I used GitHub Copilot's agent mode in this example. But this approach is not limited to Copilot. You can use the same workflow with Claude in VS Code, with Cursor, or with any AI assistant that lets you provide file context.
It doesn't matter which AI you use. What matters is the quality of your instructions and the cleanliness of your input data.
Final Thoughts
Converting UI tests to API tests doesn't have to be a manual process. With Playwright's HAR recording, a cleanup script, and well-written AI instructions, you can generate API tests in minutes instead of hours.
The generated test won't be perfect every time. But it gets you most of the way there. Tweak it, add your business-specific assertions, and you've got a fast, stable API test replacing a slow UI test.
The real investment is in your instruction documents. Write them well once, and every test you generate after that benefits from it.
Playwright is growing in popularity on the market very quickly, and API testing is becoming an essential skill for every test automation engineer. Get the new skills at Bondar Academy with the Playwright API Testing Mastery program. Start from scratch and become an expert to increase your value on the market!
Frequently Asked Questions
What is a HAR file in Playwright?
HAR stands for HTTP Archive. It's a JSON file that logs all network requests and responses during a browser session. In Playwright, you record HAR files using the recordHar option on the browser context.
Can I generate API tests with AI without a custom framework?
Yes. The workflow works with standard Playwright calls too. Adjust your instructions to describe vanilla Playwright API syntax instead of custom methods. The HAR capture and cleanup steps stay the same.
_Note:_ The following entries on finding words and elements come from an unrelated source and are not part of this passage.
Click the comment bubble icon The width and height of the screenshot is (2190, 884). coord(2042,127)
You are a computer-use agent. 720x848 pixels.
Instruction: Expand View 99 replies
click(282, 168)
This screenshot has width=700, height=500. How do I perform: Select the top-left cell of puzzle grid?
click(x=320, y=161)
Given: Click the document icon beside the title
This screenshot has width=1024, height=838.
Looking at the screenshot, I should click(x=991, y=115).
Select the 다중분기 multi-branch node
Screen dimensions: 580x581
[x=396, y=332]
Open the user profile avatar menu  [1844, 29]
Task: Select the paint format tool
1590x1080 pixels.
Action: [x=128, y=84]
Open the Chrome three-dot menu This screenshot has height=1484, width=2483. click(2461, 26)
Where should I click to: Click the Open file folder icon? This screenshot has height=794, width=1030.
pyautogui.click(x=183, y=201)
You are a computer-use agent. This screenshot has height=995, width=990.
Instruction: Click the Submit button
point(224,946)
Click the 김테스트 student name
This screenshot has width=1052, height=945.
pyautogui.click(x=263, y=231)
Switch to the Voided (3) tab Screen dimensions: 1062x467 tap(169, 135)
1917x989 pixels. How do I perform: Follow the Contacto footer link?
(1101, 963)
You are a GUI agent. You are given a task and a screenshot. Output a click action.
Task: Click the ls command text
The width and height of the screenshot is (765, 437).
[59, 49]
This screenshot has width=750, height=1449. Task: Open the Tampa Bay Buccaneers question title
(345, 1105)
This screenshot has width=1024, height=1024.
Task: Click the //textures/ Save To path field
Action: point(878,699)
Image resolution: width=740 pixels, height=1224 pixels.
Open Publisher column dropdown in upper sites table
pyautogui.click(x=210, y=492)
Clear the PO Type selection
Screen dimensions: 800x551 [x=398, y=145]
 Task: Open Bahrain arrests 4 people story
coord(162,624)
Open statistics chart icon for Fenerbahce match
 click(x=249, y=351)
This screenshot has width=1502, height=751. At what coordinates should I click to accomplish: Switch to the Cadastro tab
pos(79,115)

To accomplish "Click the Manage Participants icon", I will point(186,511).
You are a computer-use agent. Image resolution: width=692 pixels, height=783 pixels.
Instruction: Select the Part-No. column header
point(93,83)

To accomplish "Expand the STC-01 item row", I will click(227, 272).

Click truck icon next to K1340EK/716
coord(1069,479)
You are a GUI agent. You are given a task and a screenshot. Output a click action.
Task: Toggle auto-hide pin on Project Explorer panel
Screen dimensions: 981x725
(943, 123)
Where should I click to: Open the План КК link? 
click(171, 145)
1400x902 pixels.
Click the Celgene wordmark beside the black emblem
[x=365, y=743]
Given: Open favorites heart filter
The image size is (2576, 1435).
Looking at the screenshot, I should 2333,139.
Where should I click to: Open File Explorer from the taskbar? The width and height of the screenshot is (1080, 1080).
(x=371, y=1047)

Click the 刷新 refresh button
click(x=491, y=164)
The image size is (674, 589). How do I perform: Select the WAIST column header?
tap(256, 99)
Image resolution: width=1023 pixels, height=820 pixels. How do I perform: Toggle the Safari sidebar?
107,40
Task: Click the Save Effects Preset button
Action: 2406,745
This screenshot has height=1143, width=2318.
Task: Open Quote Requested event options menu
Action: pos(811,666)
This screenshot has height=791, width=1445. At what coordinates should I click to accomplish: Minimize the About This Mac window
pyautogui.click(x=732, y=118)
Which AI tool is best for generating Playwright API tests?
The tool matters less than the instructions you give it. GitHub Copilot, Claude, and Cursor all work. Provide clean HAR data and detailed framework instructions, and any of them will produce good output.
How do I handle authentication in AI-generated API tests?
If your framework handles auth automatically (like using Playwright's storageState), tell the AI in your instructions to skip login requests from the HAR file. If you need explicit auth, include an example of your authentication pattern so the AI can replicate it.
Do AI-generated tests need manual review?
Always. The output is typically 80-90% correct, but you should check assertions for business-logic accuracy, verify variable chaining across requests, and add any domain-specific validation the AI missed.
What if the AI generates incorrect API tests from my HAR file?
Usually, it's because the input data is noisy or the instructions are too vague. Filter your HAR file to only relevant API calls and include concrete examples of the expected output format in your instructions.